Editor’s Note
This article highlights a transformative initiative led by University of Queensland researcher Lynda Lawson, which is empowering women sapphire miners in Madagascar through education and training. By focusing on financial autonomy and independence, the project offers a hopeful model for addressing deep-seated poverty and gender inequality in artisanal mining communities.

Female sapphire miners in Madagascar are among the nation’s hardest workers and poorest people, but their future is looking brighter, thanks to University of Queensland research.
PhD student Lynda Lawson has led the development of training and resources to improve the independence and financial autonomy of women sapphire miners.

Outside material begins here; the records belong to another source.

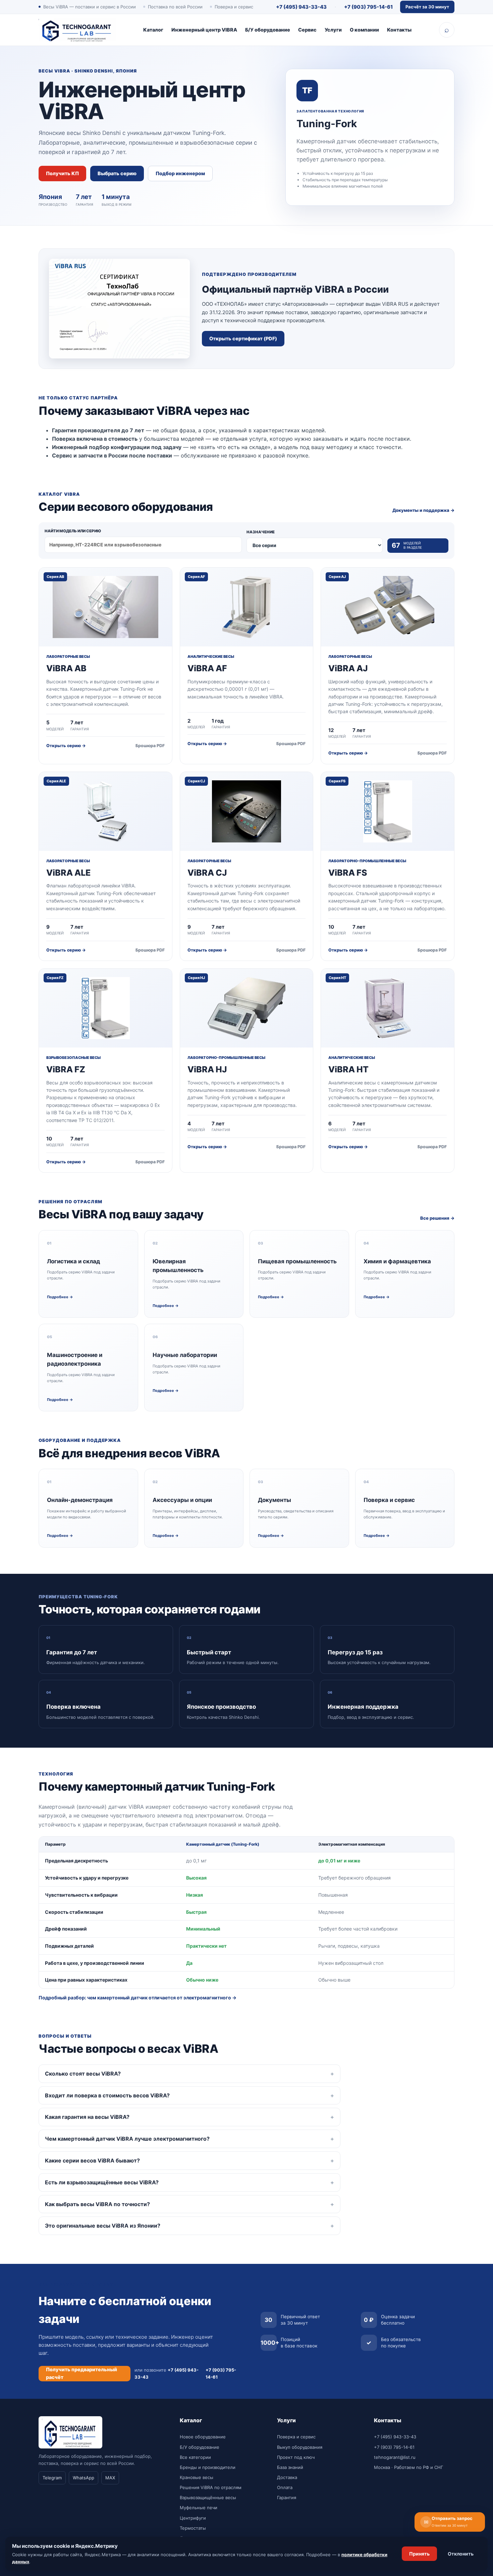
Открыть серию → (66, 745)
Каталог (153, 30)
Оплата (284, 2487)
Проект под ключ (296, 2457)
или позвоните (166, 2373)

Ms Lawson has spent the past four years working with the women to document and analyse their lives, focusing on the pathways, opportunities and challenges in the sapphire industry.
Her work has attracted the attention of German development agency Deutsche Gesellschaft für Internationale Zusammenarbeit GmbH (GIZ), which asked her to complete a baseline study on women working in the south-west sapphire fields.

Ms Lawson saw an opportunity for the women to add value to the stones they found, and created a basic field gemmology course with UQ geology graduate and gemmologist Charles Lawson.
Ms Lawson is now working on a suite of online materials to be used anywhere and a project focussing on health and safety issues related to cutting gems.
She recognises there are many challenges to overcome, but is hopeful for the women’s future.
Ms Lawson’s latest work is undertaken through the Gemstones and Sustainable Development Knowledge Hub, a collaboration between UQ, University of Delaware and Lausanne University and funded by The Tiffany & Co. Foundation.